Face à la fermeture affichée du gouvernement il affirmera à la tribune le 17 août 1975 sous un chapiteau bondé : « L’ARC peut offrir aujourd’hui au peuple corse, avec l’esprit de sacrifice au service d’une cause sacrée, la liberté et le sang de ses militants ».
Des propos prémonitoires qui allaient se vérifier quelques jours plus tard à Aleria puis durant 40 ans, après la création du FLNC. Dans son camp comme chez ses opposants ses positions sur la violence entre les actes et les discours lui vaudront de nombreuses critiques.
Edmond Simeoni fera d’ailleurs acte de repentance en 1987 au théâtre de Bastia sur les choix qui ont pu être les siens quant à la violence politique au cours de son parcours militant.
Il regrettera notamment la mort des deux gendarmes lors de l'assaut d'Aleria pour prôner de manière exclusive la lutte démocratique.
Le leader n'accèdera jamais au pouvoir
Il a côtoyé le pouvoir en étant élu plusieurs fois notamment à l'Assemblée de Corse (voir rappel ci-dessous) sans vouloir franchir le pas, sans pouvoir y accéder mais en ouvrant la voie à une autre génération bien des années plus tard.
Celle empruntée par son fils, Gilles - à la tête de la famille nationaliste dite modérée - qui mettra fin à la dynastie des Zuccarelli en remportant l’élection municipale de Bastia en 2014, puis détrônera Paul Giacobbi en 2015 plaçant pour la première fois l’union nationaliste à la tête de l’Assemblée de Corse. Edmond Simeoni fera d'ailleurs un discours au soir de la victoire dans les rues de Bastia.
Un parcours que son père a suivi de près, toujours militant, toujours critique et au commentaire avisé. Edmond Simeoni restera actif au sein de Corsica Diaspora, le réseau des corses de l’extérieur qu’il a crée en 2004, auquel il croyait beaucoup pour développer l’île.
La dernière reconnaissance pour le militant, c’était le 28 novembre de cette année avec le remise du prix Coppieters des mains du président Catalan Roger Torrent « pour son engagement politique ayant contribué à l’émancipation du peuple corse ».
Les hommages émanent de toutes parts pour saluer la mémoire d'Edmond Simeoni.
En 2016, lors d'un entretien exclusif donné à France 3 Corse ViaStella, il envisageait sa mort avec sérénité et imaginait l'héritage qu'il laisserait derrière lui. "Peut-être ce que l'on retiendra de ma vie, c'est une allergie totale à l'injustice".
L’homme, le militant autonomiste infatigable, n’aura pas vu de son vivant l’aboutissement de son combat pour l'île. Au-delà des clivages, il est considéré comme le père du nationalisme moderne, il fait indéniablement partie aujourd'hui de l’histoire de la Corse.
Edmond Simeoni en quelques dates...
Né en 1934 à Corte, il milite dès les années 60 pour la défense des intérêts de la Corse.
Pendant ses études de médecine à Marseille il rencontre Lucie, qui deviendra son épouse et la mère de ses deux enfants Marc et Gilles Simeoni. Il aura ensuite 5 petits-enfants.

◇ ◇ ◇ ◇

Consigne:
Réécrivez l'extrait sur Edmond Simeoni de « Les hommages émanent » à « ensuite 5 petits-enfants. », en remplaçant « sérénité » par « calme ». Les enregistrements n'ont aucun rôle dans cet exercice.

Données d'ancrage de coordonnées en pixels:

◇ ◇ ◇ ◇

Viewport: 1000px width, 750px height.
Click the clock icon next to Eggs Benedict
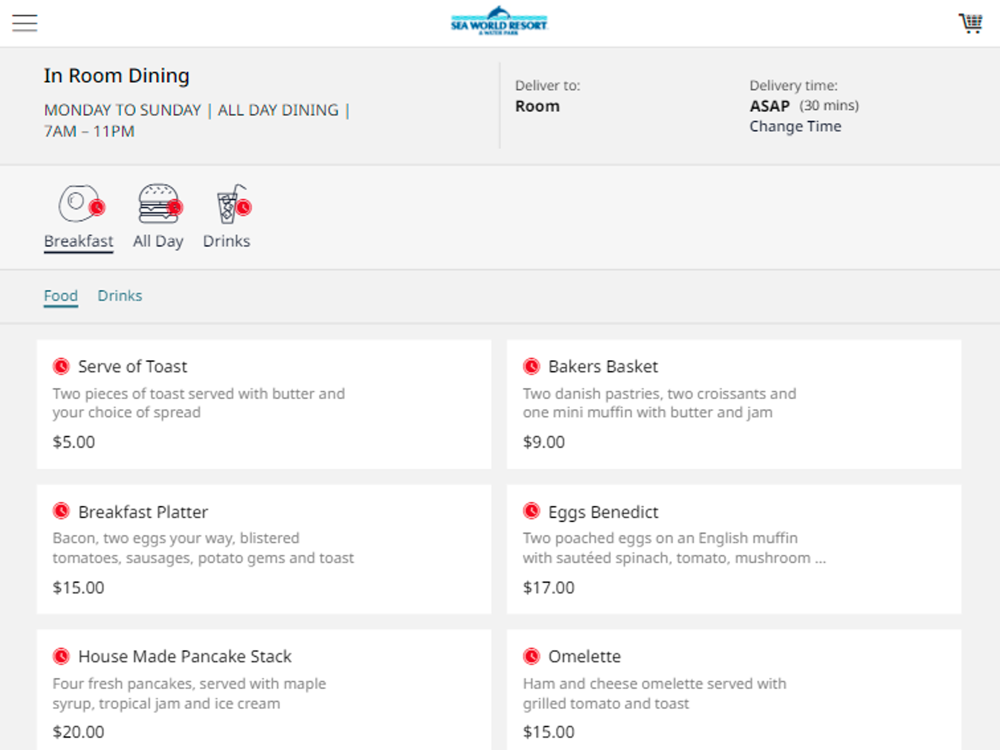tap(531, 511)
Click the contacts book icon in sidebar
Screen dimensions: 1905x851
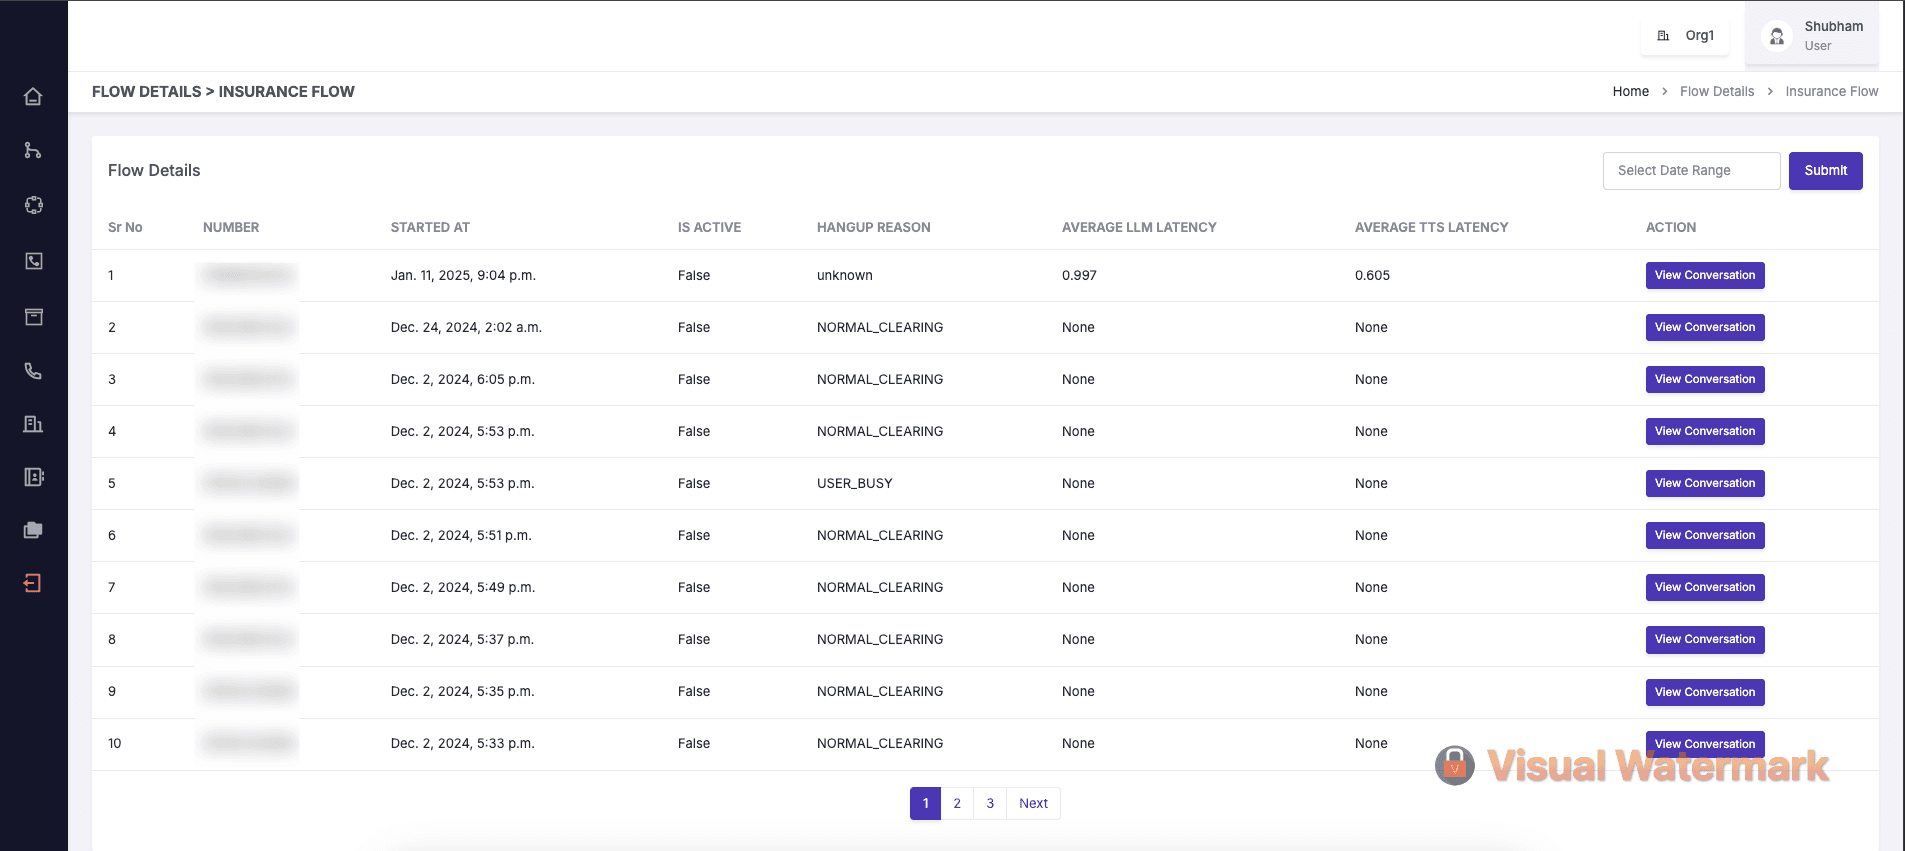[x=33, y=477]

◇ ◇ ◇ ◇

Réponse:
Les hommages émanent de toutes parts pour saluer la mémoire d'Edmond Simeoni.
En 2016, lors d'un entretien exclusif donné à France 3 Corse ViaStella, il envisageait sa mort avec calme et imaginait l'héritage qu'il laisserait derrière lui. "Peut-être ce que l'on retiendra de ma vie, c'est une allergie totale à l'injustice".
L’homme, le militant autonomiste infatigable, n’aura pas vu de son vivant l’aboutissement de son combat pour l'île. Au-delà des clivages, il est considéré comme le père du nationalisme moderne, il fait indéniablement partie aujourd'hui de l’histoire de la Corse.
Edmond Simeoni en quelques dates...
Né en 1934 à Corte, il milite dès les années 60 pour la défense des intérêts de la Corse.
Pendant ses études de médecine à Marseille il rencontre Lucie, qui deviendra son épouse et la mère de ses deux enfants Marc et Gilles Simeoni. Il aura ensuite 5 petits-enfants.